▸ **What this task involves**
Return the records below character for character.

:: Working data

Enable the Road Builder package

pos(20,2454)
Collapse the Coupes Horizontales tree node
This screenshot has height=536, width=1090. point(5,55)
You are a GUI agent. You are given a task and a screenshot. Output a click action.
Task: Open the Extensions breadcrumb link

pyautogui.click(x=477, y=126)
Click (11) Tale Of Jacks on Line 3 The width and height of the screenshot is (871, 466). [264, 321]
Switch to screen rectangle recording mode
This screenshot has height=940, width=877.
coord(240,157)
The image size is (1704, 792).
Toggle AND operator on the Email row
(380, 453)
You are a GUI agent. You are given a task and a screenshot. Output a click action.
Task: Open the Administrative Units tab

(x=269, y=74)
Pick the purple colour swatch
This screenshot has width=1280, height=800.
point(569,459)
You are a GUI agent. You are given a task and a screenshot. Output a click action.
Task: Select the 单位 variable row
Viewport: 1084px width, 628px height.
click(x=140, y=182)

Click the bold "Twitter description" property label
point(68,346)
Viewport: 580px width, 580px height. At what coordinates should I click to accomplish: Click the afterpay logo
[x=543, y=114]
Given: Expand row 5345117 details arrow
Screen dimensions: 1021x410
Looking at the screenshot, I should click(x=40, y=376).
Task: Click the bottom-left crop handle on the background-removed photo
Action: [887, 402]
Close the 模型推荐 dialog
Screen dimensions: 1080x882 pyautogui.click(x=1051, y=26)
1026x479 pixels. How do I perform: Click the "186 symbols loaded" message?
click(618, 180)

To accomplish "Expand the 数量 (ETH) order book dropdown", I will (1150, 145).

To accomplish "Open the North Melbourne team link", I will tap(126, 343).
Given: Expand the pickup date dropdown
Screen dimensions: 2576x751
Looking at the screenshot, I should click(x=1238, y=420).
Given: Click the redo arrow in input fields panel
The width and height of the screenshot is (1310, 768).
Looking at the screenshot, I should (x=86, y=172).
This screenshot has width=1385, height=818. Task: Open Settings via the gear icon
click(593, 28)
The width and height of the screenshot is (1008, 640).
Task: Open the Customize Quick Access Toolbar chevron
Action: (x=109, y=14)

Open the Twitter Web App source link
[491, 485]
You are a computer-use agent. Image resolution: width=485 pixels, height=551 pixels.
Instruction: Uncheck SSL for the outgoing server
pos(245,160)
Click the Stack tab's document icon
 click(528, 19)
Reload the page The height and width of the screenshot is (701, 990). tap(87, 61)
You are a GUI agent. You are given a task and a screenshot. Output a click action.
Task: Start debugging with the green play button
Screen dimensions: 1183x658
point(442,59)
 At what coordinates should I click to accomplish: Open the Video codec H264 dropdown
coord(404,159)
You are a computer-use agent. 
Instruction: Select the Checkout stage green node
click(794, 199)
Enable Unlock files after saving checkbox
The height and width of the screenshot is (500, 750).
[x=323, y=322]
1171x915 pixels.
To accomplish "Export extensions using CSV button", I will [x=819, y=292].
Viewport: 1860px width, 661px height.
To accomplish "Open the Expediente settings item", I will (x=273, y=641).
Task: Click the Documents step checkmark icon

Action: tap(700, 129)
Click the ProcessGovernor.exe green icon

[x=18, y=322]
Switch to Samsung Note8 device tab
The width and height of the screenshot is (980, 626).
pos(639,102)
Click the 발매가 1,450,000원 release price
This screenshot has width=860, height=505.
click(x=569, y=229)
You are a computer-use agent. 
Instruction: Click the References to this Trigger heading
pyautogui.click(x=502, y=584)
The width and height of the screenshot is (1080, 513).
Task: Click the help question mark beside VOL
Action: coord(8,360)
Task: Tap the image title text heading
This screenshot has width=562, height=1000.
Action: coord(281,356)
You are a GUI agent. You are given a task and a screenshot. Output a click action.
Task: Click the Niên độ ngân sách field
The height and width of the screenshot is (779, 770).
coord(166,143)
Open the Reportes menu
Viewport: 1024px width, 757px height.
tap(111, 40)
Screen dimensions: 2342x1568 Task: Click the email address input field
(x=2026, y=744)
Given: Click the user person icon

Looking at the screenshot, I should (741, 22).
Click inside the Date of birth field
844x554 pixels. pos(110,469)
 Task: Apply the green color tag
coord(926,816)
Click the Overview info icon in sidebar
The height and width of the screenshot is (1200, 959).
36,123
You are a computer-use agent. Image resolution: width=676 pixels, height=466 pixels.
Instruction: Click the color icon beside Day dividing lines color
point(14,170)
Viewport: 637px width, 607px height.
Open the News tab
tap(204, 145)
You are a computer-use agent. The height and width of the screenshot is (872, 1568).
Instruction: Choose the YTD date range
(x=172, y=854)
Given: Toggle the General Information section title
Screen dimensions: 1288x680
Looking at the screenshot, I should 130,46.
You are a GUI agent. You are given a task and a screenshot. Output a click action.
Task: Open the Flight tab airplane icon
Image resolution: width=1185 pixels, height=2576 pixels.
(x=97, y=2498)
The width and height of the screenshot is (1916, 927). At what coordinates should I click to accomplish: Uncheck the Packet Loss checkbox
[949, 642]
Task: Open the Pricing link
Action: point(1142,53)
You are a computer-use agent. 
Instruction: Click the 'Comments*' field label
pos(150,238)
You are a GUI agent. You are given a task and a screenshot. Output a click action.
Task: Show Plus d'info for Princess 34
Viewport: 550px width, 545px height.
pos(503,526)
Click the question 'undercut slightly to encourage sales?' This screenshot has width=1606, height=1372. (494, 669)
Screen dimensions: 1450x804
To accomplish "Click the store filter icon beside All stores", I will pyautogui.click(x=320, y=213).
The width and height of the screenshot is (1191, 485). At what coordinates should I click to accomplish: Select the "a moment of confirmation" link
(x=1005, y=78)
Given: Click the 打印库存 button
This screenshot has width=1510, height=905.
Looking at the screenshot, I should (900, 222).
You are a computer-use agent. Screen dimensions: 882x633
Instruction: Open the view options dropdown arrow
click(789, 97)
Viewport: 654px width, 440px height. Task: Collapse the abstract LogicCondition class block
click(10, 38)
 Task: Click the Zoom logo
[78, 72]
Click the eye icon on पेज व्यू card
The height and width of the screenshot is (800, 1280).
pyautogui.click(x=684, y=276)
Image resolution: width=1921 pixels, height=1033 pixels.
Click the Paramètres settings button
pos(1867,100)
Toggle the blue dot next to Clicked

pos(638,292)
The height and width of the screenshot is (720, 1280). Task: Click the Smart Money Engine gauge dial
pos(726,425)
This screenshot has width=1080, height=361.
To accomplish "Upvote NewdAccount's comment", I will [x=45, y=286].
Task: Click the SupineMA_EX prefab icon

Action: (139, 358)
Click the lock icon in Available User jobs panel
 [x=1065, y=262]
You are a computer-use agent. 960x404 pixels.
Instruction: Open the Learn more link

::::

▸ **Expected answer**
Enable the Road Builder package

pos(20,2454)
Collapse the Coupes Horizontales tree node
This screenshot has height=536, width=1090. point(5,55)
You are a GUI agent. You are given a task and a screenshot. Output a click action.
Task: Open the Extensions breadcrumb link

pyautogui.click(x=477, y=126)
Click (11) Tale Of Jacks on Line 3 The width and height of the screenshot is (871, 466). [264, 321]
Switch to screen rectangle recording mode
This screenshot has height=940, width=877.
coord(240,157)
The image size is (1704, 792).
Toggle AND operator on the Email row
(380, 453)
You are a GUI agent. You are given a task and a screenshot. Output a click action.
Task: Open the Administrative Units tab

(x=269, y=74)
Pick the purple colour swatch
This screenshot has width=1280, height=800.
point(569,459)
You are a GUI agent. You are given a task and a screenshot. Output a click action.
Task: Select the 单位 variable row
Viewport: 1084px width, 628px height.
click(x=140, y=182)

Click the bold "Twitter description" property label
point(68,346)
Viewport: 580px width, 580px height. At what coordinates should I click to accomplish: Click the afterpay logo
[x=543, y=114]
Given: Expand row 5345117 details arrow
Screen dimensions: 1021x410
Looking at the screenshot, I should click(x=40, y=376).
Task: Click the bottom-left crop handle on the background-removed photo
Action: [887, 402]
Close the 模型推荐 dialog
Screen dimensions: 1080x882 pyautogui.click(x=1051, y=26)
1026x479 pixels. How do I perform: Click the "186 symbols loaded" message?
click(618, 180)

To accomplish "Expand the 数量 (ETH) order book dropdown", I will (1150, 145).

To accomplish "Open the North Melbourne team link", I will tap(126, 343).
Given: Expand the pickup date dropdown
Screen dimensions: 2576x751
Looking at the screenshot, I should click(x=1238, y=420).
Given: Click the redo arrow in input fields panel
The width and height of the screenshot is (1310, 768).
Looking at the screenshot, I should (x=86, y=172).
This screenshot has width=1385, height=818. Task: Open Settings via the gear icon
click(593, 28)
The width and height of the screenshot is (1008, 640).
Task: Open the Customize Quick Access Toolbar chevron
Action: (x=109, y=14)

Open the Twitter Web App source link
[491, 485]
You are a computer-use agent. Image resolution: width=485 pixels, height=551 pixels.
Instruction: Uncheck SSL for the outgoing server
pos(245,160)
Click the Stack tab's document icon
 click(528, 19)
Reload the page The height and width of the screenshot is (701, 990). tap(87, 61)
You are a GUI agent. You are given a task and a screenshot. Output a click action.
Task: Start debugging with the green play button
Screen dimensions: 1183x658
point(442,59)
 At what coordinates should I click to accomplish: Open the Video codec H264 dropdown
coord(404,159)
You are a computer-use agent. 
Instruction: Select the Checkout stage green node
click(794, 199)
Enable Unlock files after saving checkbox
The height and width of the screenshot is (500, 750).
[x=323, y=322]
1171x915 pixels.
To accomplish "Export extensions using CSV button", I will [x=819, y=292].
Viewport: 1860px width, 661px height.
To accomplish "Open the Expediente settings item", I will (x=273, y=641).
Task: Click the Documents step checkmark icon

Action: tap(700, 129)
Click the ProcessGovernor.exe green icon

[x=18, y=322]
Switch to Samsung Note8 device tab
The width and height of the screenshot is (980, 626).
pos(639,102)
Click the 발매가 1,450,000원 release price
This screenshot has width=860, height=505.
click(x=569, y=229)
You are a computer-use agent. 
Instruction: Click the References to this Trigger heading
pyautogui.click(x=502, y=584)
The width and height of the screenshot is (1080, 513).
Task: Click the help question mark beside VOL
Action: coord(8,360)
Task: Tap the image title text heading
This screenshot has width=562, height=1000.
Action: coord(281,356)
You are a GUI agent. You are given a task and a screenshot. Output a click action.
Task: Click the Niên độ ngân sách field
The height and width of the screenshot is (779, 770).
coord(166,143)
Open the Reportes menu
Viewport: 1024px width, 757px height.
tap(111, 40)
Screen dimensions: 2342x1568 Task: Click the email address input field
(x=2026, y=744)
Given: Click the user person icon

Looking at the screenshot, I should (741, 22).
Click inside the Date of birth field
844x554 pixels. pos(110,469)
 Task: Apply the green color tag
coord(926,816)
Click the Overview info icon in sidebar
The height and width of the screenshot is (1200, 959).
36,123
You are a computer-use agent. Image resolution: width=676 pixels, height=466 pixels.
Instruction: Click the color icon beside Day dividing lines color
point(14,170)
Viewport: 637px width, 607px height.
Open the News tab
tap(204, 145)
You are a computer-use agent. The height and width of the screenshot is (872, 1568).
Instruction: Choose the YTD date range
(x=172, y=854)
Given: Toggle the General Information section title
Screen dimensions: 1288x680
Looking at the screenshot, I should 130,46.
You are a GUI agent. You are given a task and a screenshot. Output a click action.
Task: Open the Flight tab airplane icon
Image resolution: width=1185 pixels, height=2576 pixels.
(x=97, y=2498)
The width and height of the screenshot is (1916, 927). At what coordinates should I click to accomplish: Uncheck the Packet Loss checkbox
[949, 642]
Task: Open the Pricing link
Action: point(1142,53)
You are a computer-use agent. 
Instruction: Click the 'Comments*' field label
pos(150,238)
You are a GUI agent. You are given a task and a screenshot. Output a click action.
Task: Show Plus d'info for Princess 34
Viewport: 550px width, 545px height.
pos(503,526)
Click the question 'undercut slightly to encourage sales?' This screenshot has width=1606, height=1372. (494, 669)
Screen dimensions: 1450x804
To accomplish "Click the store filter icon beside All stores", I will pyautogui.click(x=320, y=213).
The width and height of the screenshot is (1191, 485). At what coordinates should I click to accomplish: Select the "a moment of confirmation" link
(x=1005, y=78)
Given: Click the 打印库存 button
This screenshot has width=1510, height=905.
Looking at the screenshot, I should (900, 222).
You are a computer-use agent. Screen dimensions: 882x633
Instruction: Open the view options dropdown arrow
click(789, 97)
Viewport: 654px width, 440px height. Task: Collapse the abstract LogicCondition class block
click(10, 38)
 Task: Click the Zoom logo
[78, 72]
Click the eye icon on पेज व्यू card
The height and width of the screenshot is (800, 1280).
pyautogui.click(x=684, y=276)
Image resolution: width=1921 pixels, height=1033 pixels.
Click the Paramètres settings button
pos(1867,100)
Toggle the blue dot next to Clicked

pos(638,292)
The height and width of the screenshot is (720, 1280). Task: Click the Smart Money Engine gauge dial
pos(726,425)
This screenshot has width=1080, height=361.
To accomplish "Upvote NewdAccount's comment", I will [x=45, y=286].
Task: Click the SupineMA_EX prefab icon

Action: (139, 358)
Click the lock icon in Available User jobs panel
 [x=1065, y=262]
You are a computer-use agent. 960x404 pixels.
Instruction: Open the Learn more link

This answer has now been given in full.